While truckers have led the Canadian protests, participants have come to include people from a wide range of occupations and viewpoints. They have converged on Ottawa from throughout Canada, and include some U.S. citizens. Political views of the demonstrators seem to span the spectrum from far right to far left, with many in between. Others say they are apolitical except on the issue of “freedom.”
“You really can’t say it’s one political viewpoint,” said David Paisley, 32, an organizer who spoke to a reporter in the Shack, a kind of control center built of plywood mounted atop a flatbed truck parked on Wellington Street, the main thoroughfare outside Parliament.
He and others say the convoy survives largely on donations and participants’ funds and deny allegations that it is bank-rolled via right-wing groups in the United States. Conservatives such as former President Trump and Texas Sen. Ted Cruz have lauded the movement.
One aspect of new emergency authority would allow banks to freeze funds suspected of aiding the protests, an effort to thwart crowd-source financing. GoFundMe said it suspended forwarding money raised for the Canadian truckers because of police reports of violence.
Despite single-digit temperatures, many participants sleep in their trucks or in tents. Others stay at hotels or with friends or family.
People run jerry cans of diesel and gasoline to keep vehicles running. Participants seem to cooperate with police, who have made no concerted effort to evict them.
The overall mood is upbeat, something like an extended block party. Demonstrators dance to the music and tote signs with messages such as “Facts Over Fear,” “No Vax Passports” and “End the Mandates.”
But officials in the capital characterize the protests as a nightmare siege of the normally low-key city along the Ottawa River. Many downtown businesses have closed and the city feels quasi-deserted, except for the demonstrators wandering about on ice-and-snow-covered streets waving Canadian flags and protest placards.
Residents have complained about harassment and noise. Frequent horn-honking has continued despite an Ontario Superior Court judge’s issuing of an injunction to stop the practice.
The provincial government of Ontario has declared a state of emergency imposing new fines of up to $100,000 for blocking roads and sidewalks. Residents of neighborhoods near the Parliament have suffered, says Ottawa Mayor Jim Watson.

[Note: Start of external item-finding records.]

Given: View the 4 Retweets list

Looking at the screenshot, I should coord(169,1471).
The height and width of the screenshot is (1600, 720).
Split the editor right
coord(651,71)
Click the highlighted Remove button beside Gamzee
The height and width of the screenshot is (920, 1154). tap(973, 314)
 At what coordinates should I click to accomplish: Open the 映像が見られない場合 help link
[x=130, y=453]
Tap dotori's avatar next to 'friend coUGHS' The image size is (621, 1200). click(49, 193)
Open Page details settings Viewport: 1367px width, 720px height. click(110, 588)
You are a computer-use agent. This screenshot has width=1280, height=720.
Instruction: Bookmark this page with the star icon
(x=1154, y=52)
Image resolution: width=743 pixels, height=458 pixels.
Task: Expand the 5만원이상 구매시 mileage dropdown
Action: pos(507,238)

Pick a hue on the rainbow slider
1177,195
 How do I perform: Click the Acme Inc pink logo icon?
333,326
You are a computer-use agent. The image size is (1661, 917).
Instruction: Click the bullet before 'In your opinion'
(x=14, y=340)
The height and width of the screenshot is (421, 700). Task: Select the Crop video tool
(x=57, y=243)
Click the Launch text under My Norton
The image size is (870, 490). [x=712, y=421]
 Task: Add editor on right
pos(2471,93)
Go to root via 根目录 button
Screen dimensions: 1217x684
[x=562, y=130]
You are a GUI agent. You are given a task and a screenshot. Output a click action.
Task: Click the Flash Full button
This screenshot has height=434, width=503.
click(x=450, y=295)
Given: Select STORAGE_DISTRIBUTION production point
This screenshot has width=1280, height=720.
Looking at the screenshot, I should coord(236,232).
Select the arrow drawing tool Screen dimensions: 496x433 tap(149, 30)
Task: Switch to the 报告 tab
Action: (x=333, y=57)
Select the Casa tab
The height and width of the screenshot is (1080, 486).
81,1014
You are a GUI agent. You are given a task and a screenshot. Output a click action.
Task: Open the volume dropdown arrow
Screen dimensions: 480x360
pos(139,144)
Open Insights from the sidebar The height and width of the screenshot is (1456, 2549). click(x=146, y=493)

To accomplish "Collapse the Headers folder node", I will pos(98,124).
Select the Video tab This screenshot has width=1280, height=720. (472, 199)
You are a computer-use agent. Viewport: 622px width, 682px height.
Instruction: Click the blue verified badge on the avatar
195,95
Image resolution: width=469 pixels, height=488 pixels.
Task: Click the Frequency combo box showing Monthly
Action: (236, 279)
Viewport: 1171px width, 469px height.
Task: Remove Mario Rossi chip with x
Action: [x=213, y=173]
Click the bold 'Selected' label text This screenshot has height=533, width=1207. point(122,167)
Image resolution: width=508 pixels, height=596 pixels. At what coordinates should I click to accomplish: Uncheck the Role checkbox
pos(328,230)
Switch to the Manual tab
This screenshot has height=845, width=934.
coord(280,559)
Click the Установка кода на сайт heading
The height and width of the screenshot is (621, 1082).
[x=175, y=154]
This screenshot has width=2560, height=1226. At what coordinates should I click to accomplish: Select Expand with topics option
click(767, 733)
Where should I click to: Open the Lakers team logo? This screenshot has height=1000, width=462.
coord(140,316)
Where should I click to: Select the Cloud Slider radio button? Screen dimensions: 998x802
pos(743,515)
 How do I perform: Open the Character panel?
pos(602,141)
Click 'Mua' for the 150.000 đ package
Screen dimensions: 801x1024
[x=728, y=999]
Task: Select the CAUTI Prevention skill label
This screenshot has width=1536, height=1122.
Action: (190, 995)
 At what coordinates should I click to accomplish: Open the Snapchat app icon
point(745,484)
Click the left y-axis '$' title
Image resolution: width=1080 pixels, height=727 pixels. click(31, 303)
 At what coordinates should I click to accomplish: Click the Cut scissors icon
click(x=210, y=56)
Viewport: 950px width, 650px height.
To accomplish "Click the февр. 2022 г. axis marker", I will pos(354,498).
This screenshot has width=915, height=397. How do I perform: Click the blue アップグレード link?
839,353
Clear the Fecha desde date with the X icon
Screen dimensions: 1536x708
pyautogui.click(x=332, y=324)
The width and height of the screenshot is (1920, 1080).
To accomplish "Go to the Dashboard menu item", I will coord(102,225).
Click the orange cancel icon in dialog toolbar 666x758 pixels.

“Those people need some kind of relief and reprieve from the horn-honking, the diesel spewing all night, catcalls and inappropriate behavior,” Watson told Canada’s CTV news.
The mayor has said he has requested 1,800 additional officers from federal and provincial authorities because the Ottawa police force is overwhelmed.
Canadian authorities have also seen evidence of “intimidation, harassment and expressions of hate” among the protesters, Marco Mendicino, Canada’s minister of public safety, told reporters Monday.
Protest organizers call such allegations attempts to demonize a grass-roots movement that threatens a well-entrenched status quo.
“This is really about love,” Pedersen, one of the organizers, told a raucous crowd mid-day Monday from the stage in front of Parliament. “It’s cold out there. Reach out and cuddle someone.”